Particulate carriers as drug delivery systems for anti-tubercular and anti-cancer agents

Abstract

Part I: Design and Evaluation of Polyethylene Sebacate-Anti-tubercular drug Nanoparticles: Conventional therapy for tuberculosis (TB) exhibits serious limitation of toxicity, insufficient bioavailability at the target sites (macrophages) and emergence of multidrug resistance. Nanoparticles enable enhanced drug bioavailability, controlled release, and the possibility of targeting to the site of action (i.e. infected macrophages). Infected macrophages express a number of receptors, amongst these one of the widely investigated receptor is folate receptor. Ligand anchoring with folic acid (FA) could further enhance macrophage uptake. Oral drug administration with high bioavailability, sustained release and enhanced pulmonary uptake represents an ideal drug delivery strategy for the treatment of tuberculosis.

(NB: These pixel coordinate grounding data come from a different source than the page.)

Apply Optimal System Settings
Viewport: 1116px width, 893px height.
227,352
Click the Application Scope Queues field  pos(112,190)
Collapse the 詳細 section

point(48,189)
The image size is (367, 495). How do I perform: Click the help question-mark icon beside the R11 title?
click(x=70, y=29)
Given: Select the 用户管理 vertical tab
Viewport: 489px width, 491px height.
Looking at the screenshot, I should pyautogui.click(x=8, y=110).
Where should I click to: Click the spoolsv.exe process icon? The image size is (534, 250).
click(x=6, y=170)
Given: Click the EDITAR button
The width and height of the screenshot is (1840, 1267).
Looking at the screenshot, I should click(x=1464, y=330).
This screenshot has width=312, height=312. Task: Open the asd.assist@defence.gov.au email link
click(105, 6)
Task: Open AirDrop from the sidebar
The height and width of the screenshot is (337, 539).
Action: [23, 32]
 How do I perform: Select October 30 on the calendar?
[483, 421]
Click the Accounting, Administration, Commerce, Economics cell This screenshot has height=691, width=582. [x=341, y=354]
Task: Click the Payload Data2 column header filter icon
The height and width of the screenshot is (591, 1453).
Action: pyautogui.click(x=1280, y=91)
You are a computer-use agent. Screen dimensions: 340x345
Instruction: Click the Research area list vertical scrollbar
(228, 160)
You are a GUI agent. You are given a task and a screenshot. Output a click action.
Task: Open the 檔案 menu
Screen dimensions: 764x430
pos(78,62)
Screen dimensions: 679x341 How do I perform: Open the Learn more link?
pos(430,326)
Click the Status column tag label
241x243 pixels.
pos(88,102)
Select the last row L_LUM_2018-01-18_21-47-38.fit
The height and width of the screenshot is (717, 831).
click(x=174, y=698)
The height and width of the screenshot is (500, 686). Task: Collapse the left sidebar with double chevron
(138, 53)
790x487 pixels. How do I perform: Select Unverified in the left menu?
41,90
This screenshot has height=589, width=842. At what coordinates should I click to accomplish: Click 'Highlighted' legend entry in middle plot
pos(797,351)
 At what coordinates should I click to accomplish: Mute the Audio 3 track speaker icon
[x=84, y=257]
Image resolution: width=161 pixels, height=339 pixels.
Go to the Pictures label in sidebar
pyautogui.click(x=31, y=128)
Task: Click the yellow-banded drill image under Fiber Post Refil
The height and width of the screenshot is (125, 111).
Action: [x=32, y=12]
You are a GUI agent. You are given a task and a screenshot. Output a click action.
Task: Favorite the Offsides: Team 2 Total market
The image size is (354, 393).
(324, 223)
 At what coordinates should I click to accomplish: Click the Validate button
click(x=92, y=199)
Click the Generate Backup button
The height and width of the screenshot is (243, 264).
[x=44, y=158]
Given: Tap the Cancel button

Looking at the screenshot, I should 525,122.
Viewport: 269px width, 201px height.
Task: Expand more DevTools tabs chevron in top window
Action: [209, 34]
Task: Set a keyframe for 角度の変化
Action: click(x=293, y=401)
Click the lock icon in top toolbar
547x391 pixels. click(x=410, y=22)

The present studies discuss the design and evaluation of PES-Rifampicin (RIF), PES-RIF-Ethambutol (EMB) and PES-RIFMSDNC- 22 nanoparticles with and without folic acid. Poly (ethylene sebacate) (PES) a new biodegradable, non-mutagenic and non-genotoxic polymer was selected for the present study. UV and HPLC methods have been developed and validated for all drugs and drug combinations to enable assay, in vitro release, stability and quantification in presence of biological samples. PES nanoparticles of RIF and RIF-MSDNC-22 were developed and optimized by nanoprecipitation method. RIF-ETH nanoparticles were prepared by multiple emulsion method to enable high entrapment of hydrophilic ETH. FA was anchored by simple physical adsorption. Nanoparticles were freeze dried using a combination of trehalose and lutrol-f-68 as cryoprotectant. Nanoparticles with adequate drug loading and particle size 350-450nm were developed and found to be stable as per ICH guidelines. Nanoparticles were characterized for zeta potential, hydrophobicity, SEM, FTIR, DSC, pXRD, in vitro drug release etc. Nanoparticles revealed high uptake in human macrophage cells U-937 which further increased with folate anchoring.